More than a Glitch: Confronting Race, Gender, and Ability Bias in Tech by Meredith Broussard
Included in Prospect Magazine’s books of the year

“Meredith Broussard’s More Than a Glitch exposes the awful biases that are currently encoded within this future.”

On the Brink of Utopia: Reinventing Innovation to Solve the World’s Largest Problems by Thomas Ramge and Rafael Laguna de la Vera
Included in the Next Big Idea Club’s top 50 science books of 2023

A hopeful and visionary book that reimagines the roles of innovators, citizens, governments, and financial markets to foster innovation leaps that maximize the well-being of the greatest number of people.

Sentience: The Invention of Consciousness by Nicholas Humphrey
Included in the Next Big Idea Club’s top 50 science books of 2023

The story of a quest to uncover the evolutionary history of consciousness from a leading theoretical psychologist.

Shadows of Reality: A Catalogue of W.G. Sebald‘s Photographic Materials edited by Clive Scott and Nick Warr
Included in the New York Times’s best art books of 2023

“This rigorously edited volume assembles, for the first time, the author’s film negatives, slides and clippings: the hedge maze and rainy stone beaches of ‘Rings of Saturn,’ the hybrid tea kettle/alarm clock that baffles the narrator of ‘The Emigrants,’ the young boy in a white nobleman’s costume who would become the orphan Austerlitz.”

The Stuff Games Are Made Of by Pippin Barr
Included in Polygon’s best video game books of 2023

“I couldn’t wait to dig into Barr’s latest book. The Stuff Games Are Made Of sees the game designer flexing his powerful writing muscles, taking us behind the scenes of his own games to provide insights into how and why people make games.”

Tenacious Beasts: Wildlife Recoveries That Change How We Think about Animals by Christopher J. Preston
Included in the New Yorker’s list of the best books of 2023

“The occasional resurgences of animal populations in an era of mass extinction are the subject of this lively study, by a journalist and professor of environmental philosophy.”

Times Square Remade: The Dynamics of Urban Change by Lynne B. Sagalyn
Included in Architectural Record’s notable books of 2023

“Take a front-row seat to the detailed chronicle of the making, remaking, ‘ruin,’ and revival of New York’s ‘symbolic soul.’ From Times Square’s Gilded Age inception as a highbrow arts destination to its working-class takeover as a carnivalesque playground, then its decline into a destination for pornography and prostitution and the 20-year sanitization campaign that followed, Columbia University professor emerita Lynne Sagalyn doesn’t confine herself to the broad strokes of financial deals or political machinations. She emphasizes the street-level humanity that has persisted at the ‘crossroads of the world,’ throughout the fluctuations in its identity.”

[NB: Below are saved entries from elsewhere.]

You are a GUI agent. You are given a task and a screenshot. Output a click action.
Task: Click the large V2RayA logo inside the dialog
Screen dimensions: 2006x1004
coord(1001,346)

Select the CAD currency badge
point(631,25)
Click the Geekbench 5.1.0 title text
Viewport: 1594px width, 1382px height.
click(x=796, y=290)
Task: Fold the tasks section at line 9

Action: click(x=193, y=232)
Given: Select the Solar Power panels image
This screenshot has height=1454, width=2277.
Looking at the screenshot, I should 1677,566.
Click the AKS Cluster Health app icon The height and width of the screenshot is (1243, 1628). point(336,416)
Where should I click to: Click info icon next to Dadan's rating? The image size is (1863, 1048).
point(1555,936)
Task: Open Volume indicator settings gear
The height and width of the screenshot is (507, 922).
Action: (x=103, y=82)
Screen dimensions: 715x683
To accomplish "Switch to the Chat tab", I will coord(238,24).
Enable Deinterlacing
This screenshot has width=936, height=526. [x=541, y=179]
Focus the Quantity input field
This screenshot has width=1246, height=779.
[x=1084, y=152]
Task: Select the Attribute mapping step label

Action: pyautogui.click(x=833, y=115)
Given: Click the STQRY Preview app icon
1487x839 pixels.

The Videogame Industry Does Not Exist: Why We Should Think Beyond Commercial Game Production by Brendan Keogh
Included in Polygon’s best video game books of 2023

“With insights from over 400 developers from across the world, Keogh inspects the influence of capital on video game development and conceptualizes alternatives as first and foremost a cultural and social activity, not an economic one. It’s a book that I found, in the best ways, eager to challenge my assumptions about what it means to love and celebrate video games in the era of AAA mega-budgets.”